Where to land Mars Curiosity for the best science? Interview with Marion Anderson, who helped choose the landing site.
You’ve sunk more than $2 billion into a car-sized rover and you’re ready to send it to explore Mars. But where exactly on Mars do you send it?
Of course you want it and its controllers back here to be able to do the best possible science. So apparently that is exactly what NASA did – consulted the geology scientists of the world.
One of those scientists was Marion Anderson of Melbourne’s Monash University.
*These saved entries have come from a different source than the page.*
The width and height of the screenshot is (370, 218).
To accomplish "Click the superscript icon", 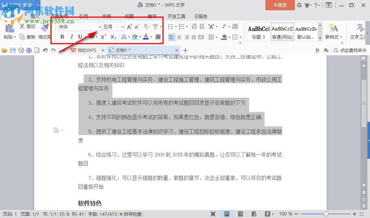I will [x=103, y=36].
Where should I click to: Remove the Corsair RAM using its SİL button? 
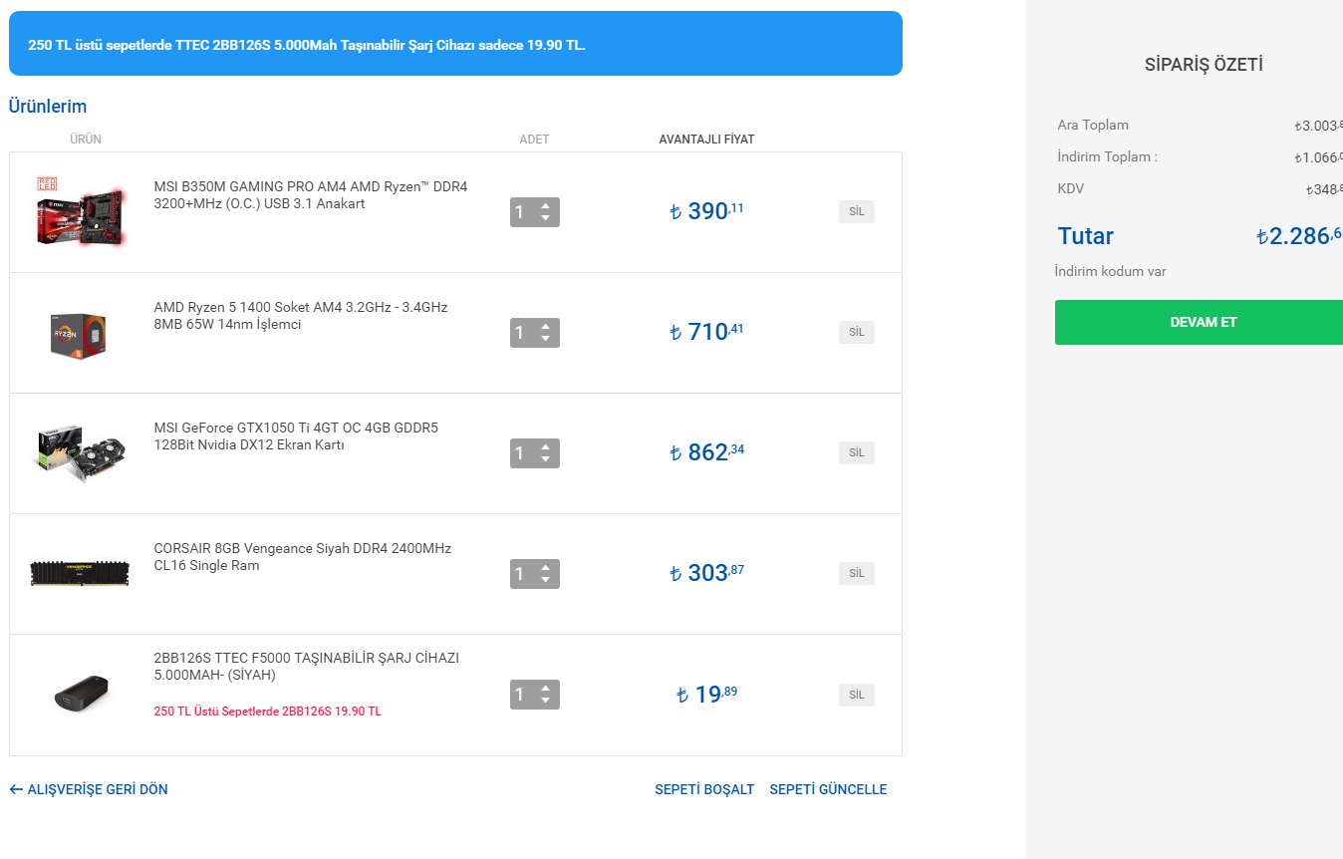tap(856, 573)
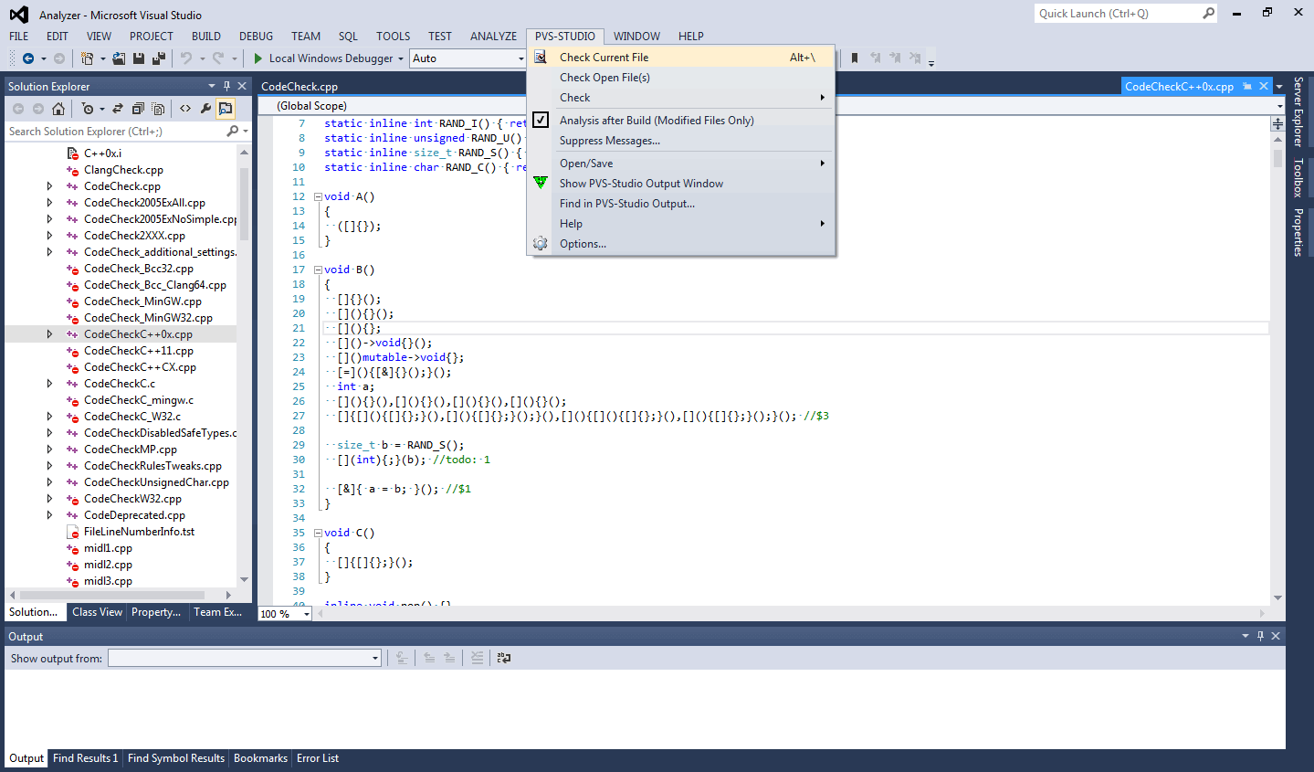Open the 'Show output from' dropdown
The height and width of the screenshot is (772, 1314).
tap(374, 658)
In this interview recorded on 2 August 2012, Marion explains to me what went into the selection of Gale Crater as the landing site for the Mars Curiosity rover, what to expect from the rover as it begins to explore the crater after its landing there on Monday 6 August, and why Curiosity is NOT looking for life, despite what many media people are saying (running time 20 mins).
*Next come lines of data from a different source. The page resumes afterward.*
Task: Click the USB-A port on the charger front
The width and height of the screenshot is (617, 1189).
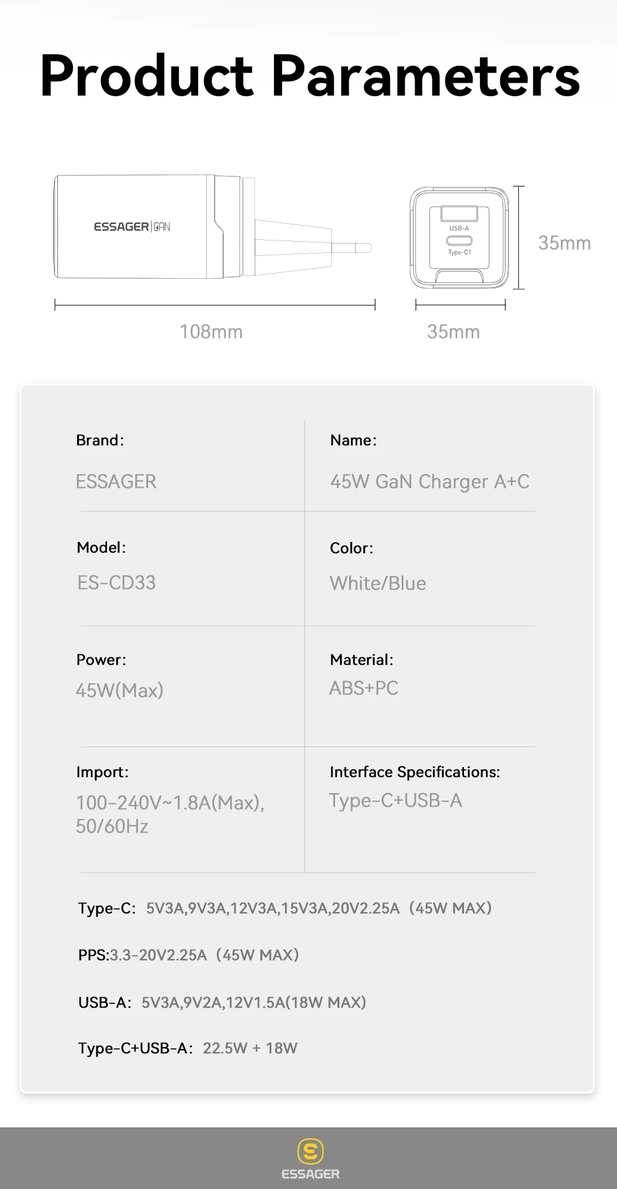Action: [x=459, y=214]
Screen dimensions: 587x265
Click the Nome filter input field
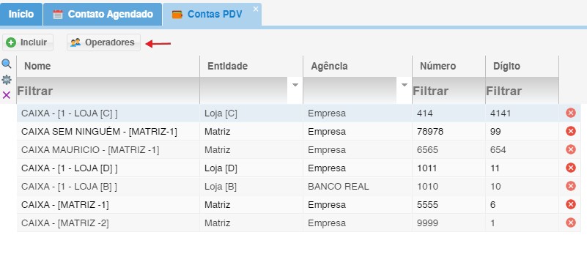click(x=108, y=91)
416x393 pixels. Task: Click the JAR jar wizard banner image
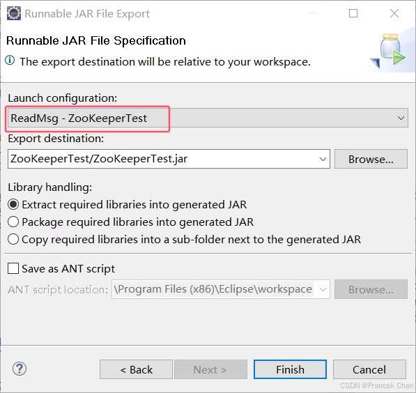[388, 51]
Marion also talks about her role in selecting the landing sites for those other Mars rovers Spirit and Opportunity, and where next after Mars?
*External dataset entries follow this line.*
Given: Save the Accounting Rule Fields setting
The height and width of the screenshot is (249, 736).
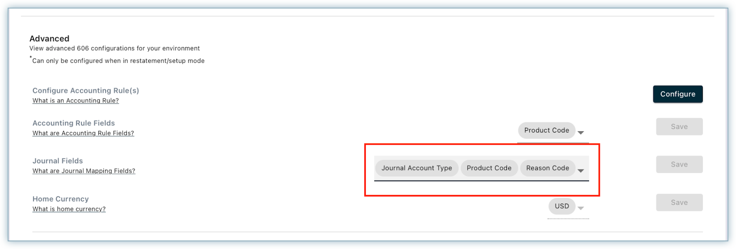Looking at the screenshot, I should (x=679, y=127).
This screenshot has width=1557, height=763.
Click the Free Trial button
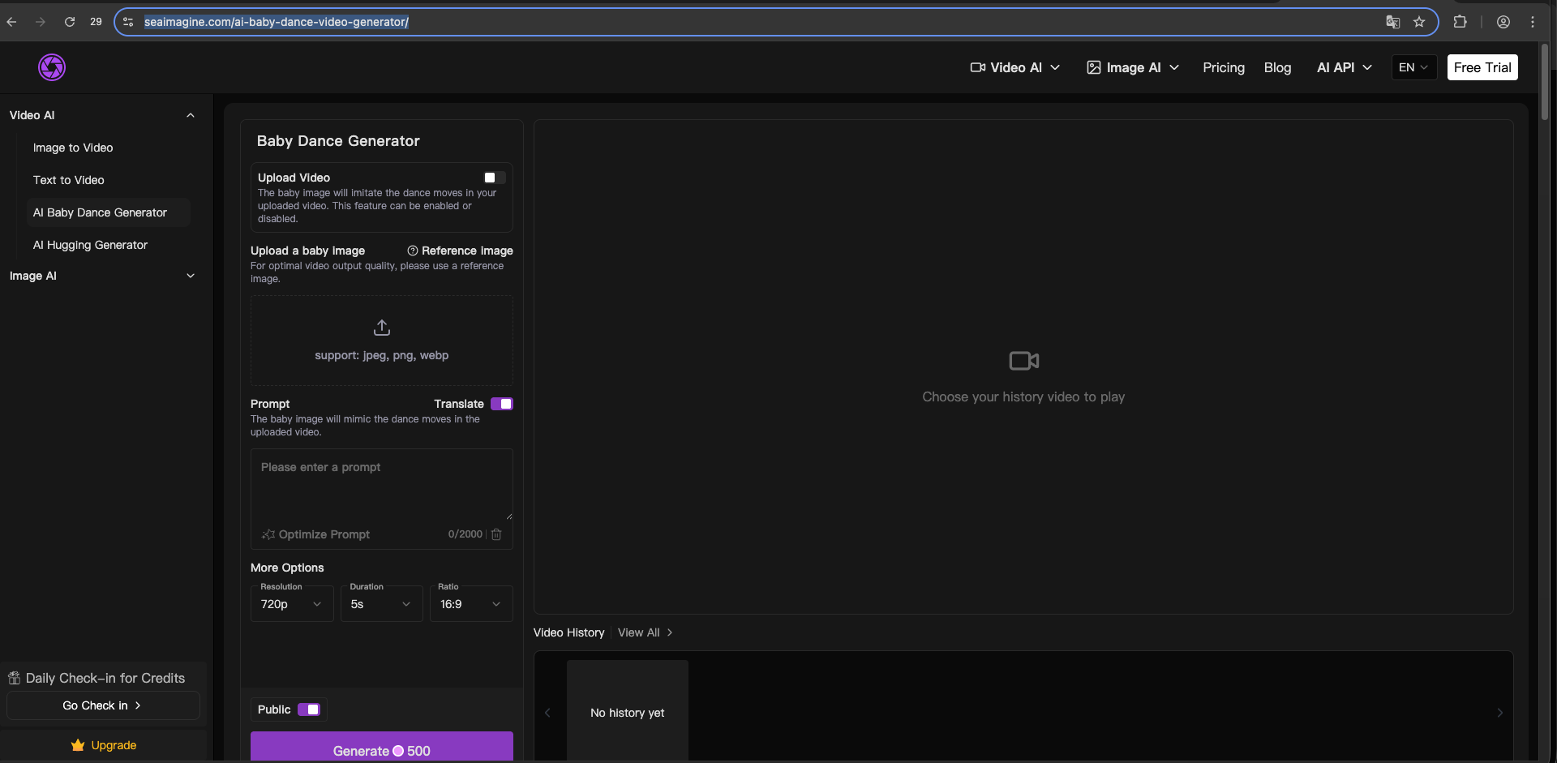(1482, 67)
If you are interested in learning more about the geology of Mars, I highly recommend the one-hour lecture by Richard Pogge titled The Deserts of Mars from an entire – free - university course in Astrobiology from Ohio State University (also available on iTunes).
In the interview you’ll hear Marion talk about how Mount Sharp in the centre of Gale Crater is actually higher than the surrounding crater walls – some five kilometres high. In this lecture, listen for an explanation why Olympus Mons is the highest volcanic cone in our Solar System, and probably explaining the height of Mount Sharp too.